Records excerpted from a collection
= = = = = = =
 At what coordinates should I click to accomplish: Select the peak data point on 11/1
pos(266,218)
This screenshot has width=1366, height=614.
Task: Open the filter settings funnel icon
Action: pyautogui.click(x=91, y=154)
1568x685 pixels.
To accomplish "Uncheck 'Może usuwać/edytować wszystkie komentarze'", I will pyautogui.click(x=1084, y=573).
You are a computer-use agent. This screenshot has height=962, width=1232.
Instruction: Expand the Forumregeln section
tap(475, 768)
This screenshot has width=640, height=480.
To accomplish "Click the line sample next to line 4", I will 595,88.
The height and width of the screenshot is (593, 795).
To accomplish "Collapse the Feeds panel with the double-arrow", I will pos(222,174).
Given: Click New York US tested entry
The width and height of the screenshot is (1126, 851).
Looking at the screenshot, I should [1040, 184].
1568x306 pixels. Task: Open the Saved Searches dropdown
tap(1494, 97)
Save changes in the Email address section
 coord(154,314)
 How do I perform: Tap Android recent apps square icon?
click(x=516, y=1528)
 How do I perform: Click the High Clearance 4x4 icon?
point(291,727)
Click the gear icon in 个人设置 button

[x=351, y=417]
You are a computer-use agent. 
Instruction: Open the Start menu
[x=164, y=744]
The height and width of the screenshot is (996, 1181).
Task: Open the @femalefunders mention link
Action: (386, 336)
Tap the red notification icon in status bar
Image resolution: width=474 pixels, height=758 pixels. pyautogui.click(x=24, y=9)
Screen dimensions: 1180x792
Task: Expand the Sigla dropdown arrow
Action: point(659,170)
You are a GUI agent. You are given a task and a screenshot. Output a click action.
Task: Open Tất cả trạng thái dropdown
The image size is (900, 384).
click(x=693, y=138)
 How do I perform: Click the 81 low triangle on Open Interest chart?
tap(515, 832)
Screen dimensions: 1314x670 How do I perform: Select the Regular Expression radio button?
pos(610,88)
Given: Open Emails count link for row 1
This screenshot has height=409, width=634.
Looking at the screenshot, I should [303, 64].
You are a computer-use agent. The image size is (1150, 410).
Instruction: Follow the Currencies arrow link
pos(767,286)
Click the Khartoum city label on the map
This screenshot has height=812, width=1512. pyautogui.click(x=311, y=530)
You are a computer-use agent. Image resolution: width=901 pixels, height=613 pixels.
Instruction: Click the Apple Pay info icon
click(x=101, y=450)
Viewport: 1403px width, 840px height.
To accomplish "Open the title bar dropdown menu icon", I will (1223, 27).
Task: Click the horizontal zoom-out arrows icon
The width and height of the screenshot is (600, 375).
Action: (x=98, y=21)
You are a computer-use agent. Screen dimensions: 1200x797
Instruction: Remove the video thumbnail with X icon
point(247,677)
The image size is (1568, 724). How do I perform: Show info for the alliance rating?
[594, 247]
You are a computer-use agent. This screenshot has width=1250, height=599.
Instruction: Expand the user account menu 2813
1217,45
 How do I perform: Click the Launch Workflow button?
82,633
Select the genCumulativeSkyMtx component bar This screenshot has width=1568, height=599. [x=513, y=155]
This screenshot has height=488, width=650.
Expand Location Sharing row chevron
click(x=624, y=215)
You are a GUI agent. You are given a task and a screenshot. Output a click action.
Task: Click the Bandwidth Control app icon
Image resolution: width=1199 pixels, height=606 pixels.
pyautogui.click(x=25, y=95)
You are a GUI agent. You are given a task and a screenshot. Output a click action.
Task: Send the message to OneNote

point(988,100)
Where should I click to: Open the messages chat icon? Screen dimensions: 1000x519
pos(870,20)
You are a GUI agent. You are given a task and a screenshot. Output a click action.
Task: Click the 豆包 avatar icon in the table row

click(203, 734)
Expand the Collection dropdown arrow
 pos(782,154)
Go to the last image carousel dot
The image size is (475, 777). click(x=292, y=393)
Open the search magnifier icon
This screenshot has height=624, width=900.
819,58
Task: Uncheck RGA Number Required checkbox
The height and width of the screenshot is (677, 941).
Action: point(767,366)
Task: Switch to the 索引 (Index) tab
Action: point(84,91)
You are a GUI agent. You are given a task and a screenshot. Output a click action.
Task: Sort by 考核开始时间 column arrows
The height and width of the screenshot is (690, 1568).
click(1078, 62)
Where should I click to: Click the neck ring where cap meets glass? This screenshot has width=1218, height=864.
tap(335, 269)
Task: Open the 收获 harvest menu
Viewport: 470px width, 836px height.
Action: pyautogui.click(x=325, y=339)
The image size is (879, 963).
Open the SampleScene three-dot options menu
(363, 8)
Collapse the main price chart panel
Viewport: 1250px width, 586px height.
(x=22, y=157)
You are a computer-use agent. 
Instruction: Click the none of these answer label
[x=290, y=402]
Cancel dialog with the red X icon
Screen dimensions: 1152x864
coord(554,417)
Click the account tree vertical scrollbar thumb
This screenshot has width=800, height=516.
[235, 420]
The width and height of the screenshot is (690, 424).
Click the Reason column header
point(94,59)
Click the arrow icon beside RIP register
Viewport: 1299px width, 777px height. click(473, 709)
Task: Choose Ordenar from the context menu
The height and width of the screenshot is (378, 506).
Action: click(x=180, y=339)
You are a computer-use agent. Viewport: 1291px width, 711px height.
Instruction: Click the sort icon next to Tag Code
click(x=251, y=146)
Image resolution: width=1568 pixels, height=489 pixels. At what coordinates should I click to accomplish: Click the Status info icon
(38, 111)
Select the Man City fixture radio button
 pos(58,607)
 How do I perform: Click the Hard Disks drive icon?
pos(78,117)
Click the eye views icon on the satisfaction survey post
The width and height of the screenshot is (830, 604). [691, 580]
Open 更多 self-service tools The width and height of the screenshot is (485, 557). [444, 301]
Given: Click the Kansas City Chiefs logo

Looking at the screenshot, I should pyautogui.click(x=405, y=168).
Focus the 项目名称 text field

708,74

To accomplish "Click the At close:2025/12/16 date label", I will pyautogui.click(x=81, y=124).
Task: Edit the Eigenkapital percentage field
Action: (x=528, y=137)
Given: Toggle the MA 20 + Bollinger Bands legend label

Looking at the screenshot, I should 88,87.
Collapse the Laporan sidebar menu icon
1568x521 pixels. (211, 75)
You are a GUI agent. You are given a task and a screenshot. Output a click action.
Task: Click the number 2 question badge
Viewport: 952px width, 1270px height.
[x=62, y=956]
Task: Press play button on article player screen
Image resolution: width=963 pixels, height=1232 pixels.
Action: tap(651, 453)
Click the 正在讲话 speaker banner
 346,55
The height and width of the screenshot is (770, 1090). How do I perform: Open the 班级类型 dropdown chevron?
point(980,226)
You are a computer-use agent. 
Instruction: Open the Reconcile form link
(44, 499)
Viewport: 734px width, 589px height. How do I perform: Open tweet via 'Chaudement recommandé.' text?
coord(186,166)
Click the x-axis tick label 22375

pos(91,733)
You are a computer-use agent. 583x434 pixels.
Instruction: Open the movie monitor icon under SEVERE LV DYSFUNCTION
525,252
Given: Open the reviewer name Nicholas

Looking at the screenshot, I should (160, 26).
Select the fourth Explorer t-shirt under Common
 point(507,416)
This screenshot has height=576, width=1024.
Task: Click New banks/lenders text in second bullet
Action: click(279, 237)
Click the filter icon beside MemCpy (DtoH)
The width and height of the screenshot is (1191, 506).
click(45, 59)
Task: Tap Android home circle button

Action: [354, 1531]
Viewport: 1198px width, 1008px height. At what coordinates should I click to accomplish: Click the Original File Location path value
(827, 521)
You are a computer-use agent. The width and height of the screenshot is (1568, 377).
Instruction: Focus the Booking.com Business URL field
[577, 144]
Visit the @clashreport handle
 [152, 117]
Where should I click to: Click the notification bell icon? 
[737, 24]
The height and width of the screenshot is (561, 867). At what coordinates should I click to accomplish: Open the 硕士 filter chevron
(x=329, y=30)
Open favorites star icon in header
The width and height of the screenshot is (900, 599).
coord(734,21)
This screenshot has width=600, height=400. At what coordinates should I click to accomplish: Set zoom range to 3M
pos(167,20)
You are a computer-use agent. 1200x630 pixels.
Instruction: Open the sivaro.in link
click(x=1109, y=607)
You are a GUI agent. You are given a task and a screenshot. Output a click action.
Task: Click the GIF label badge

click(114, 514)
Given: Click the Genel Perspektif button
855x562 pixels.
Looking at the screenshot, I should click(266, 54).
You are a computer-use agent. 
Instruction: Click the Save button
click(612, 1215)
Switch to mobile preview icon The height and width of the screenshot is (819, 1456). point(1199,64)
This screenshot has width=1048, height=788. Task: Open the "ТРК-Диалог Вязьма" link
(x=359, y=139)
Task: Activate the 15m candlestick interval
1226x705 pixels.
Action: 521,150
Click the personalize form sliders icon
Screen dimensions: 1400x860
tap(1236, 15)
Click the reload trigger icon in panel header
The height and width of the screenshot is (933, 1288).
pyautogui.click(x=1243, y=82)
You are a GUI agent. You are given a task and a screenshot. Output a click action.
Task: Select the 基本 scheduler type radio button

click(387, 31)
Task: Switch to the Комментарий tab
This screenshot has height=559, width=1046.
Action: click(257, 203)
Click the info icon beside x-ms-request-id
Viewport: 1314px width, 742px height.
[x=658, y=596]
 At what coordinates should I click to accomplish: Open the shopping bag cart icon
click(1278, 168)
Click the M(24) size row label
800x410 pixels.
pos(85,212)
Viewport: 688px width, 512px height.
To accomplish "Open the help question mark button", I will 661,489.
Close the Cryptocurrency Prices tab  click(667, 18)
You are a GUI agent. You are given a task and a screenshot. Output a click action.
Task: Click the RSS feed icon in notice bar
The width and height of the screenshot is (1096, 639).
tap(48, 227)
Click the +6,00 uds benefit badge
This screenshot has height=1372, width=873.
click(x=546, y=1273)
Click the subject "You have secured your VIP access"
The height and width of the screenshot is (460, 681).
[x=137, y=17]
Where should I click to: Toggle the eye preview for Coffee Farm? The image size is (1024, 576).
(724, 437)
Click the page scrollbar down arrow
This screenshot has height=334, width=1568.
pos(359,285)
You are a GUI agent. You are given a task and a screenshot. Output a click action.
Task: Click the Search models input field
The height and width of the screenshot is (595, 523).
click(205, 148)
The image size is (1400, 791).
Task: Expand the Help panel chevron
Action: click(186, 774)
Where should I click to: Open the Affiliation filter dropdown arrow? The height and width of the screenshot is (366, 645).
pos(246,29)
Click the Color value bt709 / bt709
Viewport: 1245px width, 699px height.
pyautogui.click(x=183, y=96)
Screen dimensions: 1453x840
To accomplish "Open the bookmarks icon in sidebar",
= = = = = = =
• What this task involves: Each line of the records that holds the word "arrows" should be copied out.

• Answer space:
Task: Click the horizontal zoom-out arrows icon
Task: Sort by 考核开始时间 column arrows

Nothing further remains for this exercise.